She looked at him—thinking about his general high-handedness and arrogance and whether she would be able to tolerate it on a far more intimate basis. How could she possibly massage him without giving into the temptation to sink her fingernails into that silken olive flesh of his and make him squirm? How on earth would she be able to touch such a notorious sex god, without making a complete and utter fool of herself?
‘I just wonder whether you might be better getting another professional in,’ she said stubbornly.
He flicked a glance at Mary Houghton, who was still standing in exactly the same position and Carly saw his mouth twist with undisguised irritation. ‘Can you give us a moment, please, Mary?’
‘Of course I can. I’ll...I’ll talk to you when you’ve finished in here, Carly.’ There was a pause, before Mary held her hand out. ‘Goodbye, Luis. It’s been...well, it’s been great.’
He nodded, but Carly thought how cold his face looked as he propped himself up on one elbow, before shaking the physiotherapist’s hand. Whatever Mary had said or done had not pleased him.
‘Goodbye, Mary,’ he said.
There was silence as she left the room and Luis sat up—impatiently gesturing for Carly to hand him the robe hanging from a hook on the back of the door.
She did as he wanted—quickly averting her eyes until he’d covered up with the black towelling robe, but when he spoke, he still sounded irritated.

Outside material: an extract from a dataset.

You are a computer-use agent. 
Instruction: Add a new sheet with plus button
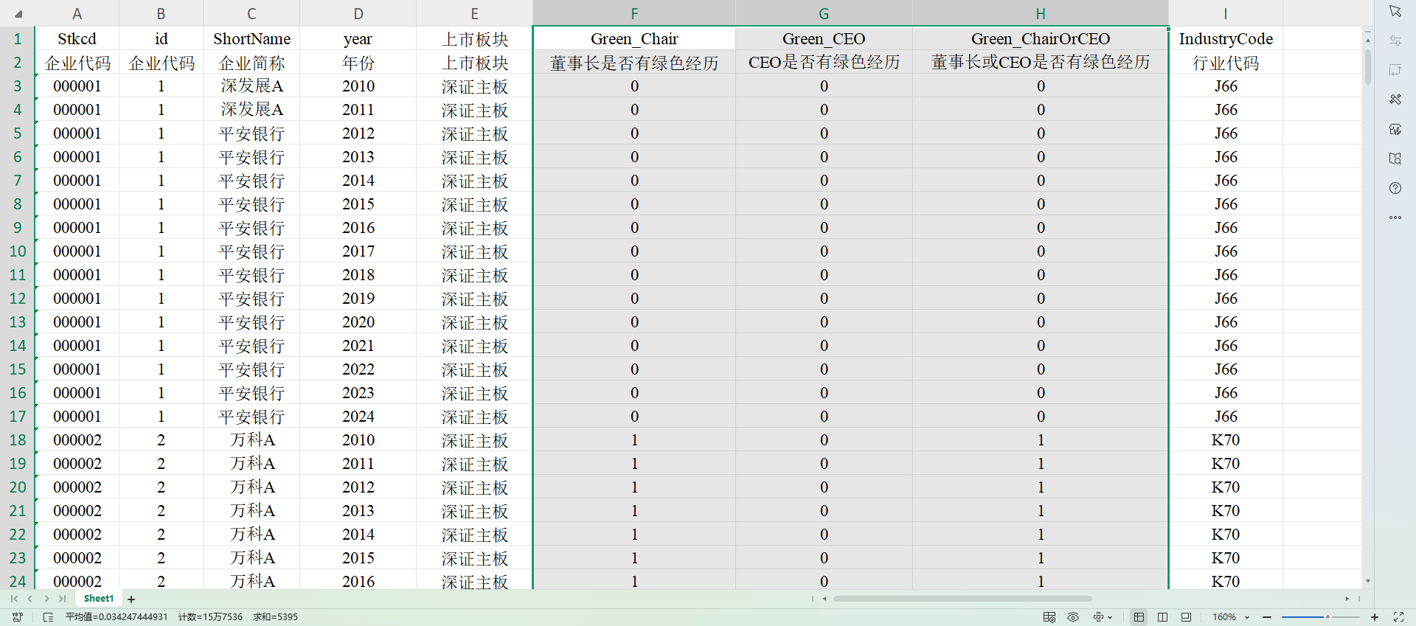[131, 599]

‘Why are you so reluctant to do what I ask?’ he demanded. ‘Why are you being so damned stubborn?’
For a moment Carly didn’t answer. Would he scoff if he knew that his proposed intimacy scared her? Or would he just be shocked to learn that she had allowed one horrendous experience to colour her judgement—and she’d spent her life running away from the kind of personal contact which most women of her age considered perfectly natural? Someone like Luis would probably tell her to ‘move on’, in the way that people did—as if it were that easy.
And this was about more than what had happened to her, wasn’t it? She could see nothing but trouble if she agreed, because rich and powerful men like Luis were trouble. Hadn’t her own sister been chasing that kind of man ever since she’d first sprouted breasts, and didn’t she keep on going back for more—despite getting knocked back, time after time?
Thoughts of Bella’s inglorious escapades flitted through her mind as she met Luis’s luminous gaze. ‘I don’t want to neglect my housekeeping duties,’ she said.
‘Then get somebody else to do the cooking and the cleaning instead of you. How difficult can it be?’
Carly flushed. She knew that housekeeping wasn’t up there with being a lawyer or a doctor, but she still found it faintly humiliating to hear Luis dismiss her job quite so flippantly.
‘Or get in a professional masseuse who could do it better than I ever could?’ she suggested again.
‘No,’ he said, almost viciously. ‘I’m sick of strangers. Sick of people with different agendas, coming into my house and telling me what I must and mustn’t do.’ His mouth hardened into a forbidding line. ‘What’s the matter, Carly? Are you objecting on the basis that providing massage for your recuperating boss isn’t written into your contract?’
‘I haven’t got a contract,’ she said bluntly.
‘You haven’t?’
‘No. You told me when I interviewed for the job that if I didn’t trust you to give me your word, then you weren’t the kind of person you wanted working for you.’
An arrogant smile spread over his lips. ‘Did I really say that?’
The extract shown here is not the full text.